In Italy, a guy was killed by a pig
falling from a balcony two stories up.
Neighbors dined on free ham afterwards.
Some zealot plugs an Austrian archduke,
and the world heaves up eight million corpses.
Hang on tight,
the attendant shouts,
as we brace for gravity’s blindside.
WELCOME HOME
Large sign in many American
ports at the end of WW II.
All I have is a black-and-white photo,
taken in our yard, my father holding me,
him still in his khakis, me dwarfed
beneath his service cap, both of us
looking as if the other might bite,
warrior and war baby joined
by biology and chance, him smiling
stiffly for Mother’s camera. He brought
souvenirs—his bayonet, a Nazi pistol—
and a taste for Luckies, bourbon,
and rage. When he hugged, his cheek
scraped like sandpaper, how I thought
a hero’s face should feel; his slaps
could blur my eyes.
They say three months in combat
fractures a normal mind. He’d spent
almost a year, the details of which
would stay off-limits.

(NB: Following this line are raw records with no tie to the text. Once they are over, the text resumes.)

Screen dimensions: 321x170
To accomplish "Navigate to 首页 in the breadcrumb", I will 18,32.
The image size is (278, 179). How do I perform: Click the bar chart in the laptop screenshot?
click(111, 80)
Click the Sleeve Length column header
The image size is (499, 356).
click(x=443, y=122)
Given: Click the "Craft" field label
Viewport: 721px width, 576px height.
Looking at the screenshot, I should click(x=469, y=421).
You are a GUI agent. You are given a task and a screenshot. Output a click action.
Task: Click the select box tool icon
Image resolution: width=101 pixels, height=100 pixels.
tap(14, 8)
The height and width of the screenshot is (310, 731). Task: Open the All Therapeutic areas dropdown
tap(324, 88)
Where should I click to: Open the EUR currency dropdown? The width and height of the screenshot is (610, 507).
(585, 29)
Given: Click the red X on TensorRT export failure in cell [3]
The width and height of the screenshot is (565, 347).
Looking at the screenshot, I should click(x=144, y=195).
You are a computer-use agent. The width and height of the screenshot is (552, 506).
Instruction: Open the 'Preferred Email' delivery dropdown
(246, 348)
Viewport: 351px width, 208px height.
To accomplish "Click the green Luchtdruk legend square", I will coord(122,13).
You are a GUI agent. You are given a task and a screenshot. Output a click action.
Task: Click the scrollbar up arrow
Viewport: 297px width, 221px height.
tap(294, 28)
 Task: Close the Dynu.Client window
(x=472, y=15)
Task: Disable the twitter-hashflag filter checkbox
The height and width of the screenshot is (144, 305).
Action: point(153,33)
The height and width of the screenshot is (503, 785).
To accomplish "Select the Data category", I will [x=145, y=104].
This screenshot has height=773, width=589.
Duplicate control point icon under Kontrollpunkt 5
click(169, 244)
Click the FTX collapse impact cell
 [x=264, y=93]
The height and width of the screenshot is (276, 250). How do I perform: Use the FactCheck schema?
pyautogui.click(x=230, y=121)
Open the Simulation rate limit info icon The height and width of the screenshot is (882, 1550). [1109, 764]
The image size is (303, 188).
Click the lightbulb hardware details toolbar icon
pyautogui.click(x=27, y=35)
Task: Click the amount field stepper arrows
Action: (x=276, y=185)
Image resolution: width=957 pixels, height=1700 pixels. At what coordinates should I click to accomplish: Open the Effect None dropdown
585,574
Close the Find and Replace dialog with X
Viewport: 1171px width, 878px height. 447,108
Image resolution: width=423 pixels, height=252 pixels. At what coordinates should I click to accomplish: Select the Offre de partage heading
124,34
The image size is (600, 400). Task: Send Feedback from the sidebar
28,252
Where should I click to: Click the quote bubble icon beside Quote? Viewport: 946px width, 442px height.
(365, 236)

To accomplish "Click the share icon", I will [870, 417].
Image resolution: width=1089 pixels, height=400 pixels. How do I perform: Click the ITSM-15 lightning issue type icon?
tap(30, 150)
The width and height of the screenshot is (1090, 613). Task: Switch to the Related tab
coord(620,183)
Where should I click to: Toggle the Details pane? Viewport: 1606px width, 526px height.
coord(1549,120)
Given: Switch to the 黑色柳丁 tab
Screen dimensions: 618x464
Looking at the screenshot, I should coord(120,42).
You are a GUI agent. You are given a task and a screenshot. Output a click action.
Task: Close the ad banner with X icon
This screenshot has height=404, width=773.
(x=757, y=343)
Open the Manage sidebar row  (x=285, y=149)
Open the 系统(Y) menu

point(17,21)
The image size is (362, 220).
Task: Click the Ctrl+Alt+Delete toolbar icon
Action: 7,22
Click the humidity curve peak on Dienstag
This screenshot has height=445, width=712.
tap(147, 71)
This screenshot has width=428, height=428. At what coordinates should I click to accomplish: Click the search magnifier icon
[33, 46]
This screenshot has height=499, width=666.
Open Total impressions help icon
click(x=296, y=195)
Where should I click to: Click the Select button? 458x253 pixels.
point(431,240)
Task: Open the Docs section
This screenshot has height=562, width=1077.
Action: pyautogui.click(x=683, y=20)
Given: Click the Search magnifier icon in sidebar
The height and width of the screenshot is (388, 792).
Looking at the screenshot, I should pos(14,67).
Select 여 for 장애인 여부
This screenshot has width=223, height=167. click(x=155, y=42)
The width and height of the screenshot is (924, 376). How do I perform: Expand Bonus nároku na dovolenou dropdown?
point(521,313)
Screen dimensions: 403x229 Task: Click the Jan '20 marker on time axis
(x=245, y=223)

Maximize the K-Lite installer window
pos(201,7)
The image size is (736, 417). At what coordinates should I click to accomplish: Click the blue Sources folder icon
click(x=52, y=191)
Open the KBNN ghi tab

We must have
looked like aliens, my mother, sister,
and I, so plump and washed and green,
our neighborhood hospitable as Mars.
Welcome home,
one of the Martians
must have said.
FIRING THE M-1 GARAND
In our backyard, my father,
who never talks about the War,
demonstrates the proper way
to use the sling on the .22 rifle
I bought with my allowance
to play soldier with my pals
in the dump off 95th Street—
cans, bottles, maybe a rat or two.
He winds the strap tightly
around his left arm, puts the butt
up to his shoulder, then raises
the rifle to firing position, keeping,
he notes, the right elbow high,
taking a deep breath, then
holding it. When I try to follow,
he adjusts my elbow, tells me,
"Remember: never aim your rifle,
loaded or not, at anyone you’re
not prepared to kill." He lets go
of my arm and, to fill the sudden
hush, adds, "I meant just don’t
point guns at people," then turns
and walks quickly away.
BATTLEGROUND
It showed the War was as my father said:
boredom flanked by terror, a matter of keeping
low and not freezing. "You wore your helmet
square, he said, not
at some stupid angle,
like that draft-dodger Wayne," who died
so photogenically in The Sands of Iwo Jima.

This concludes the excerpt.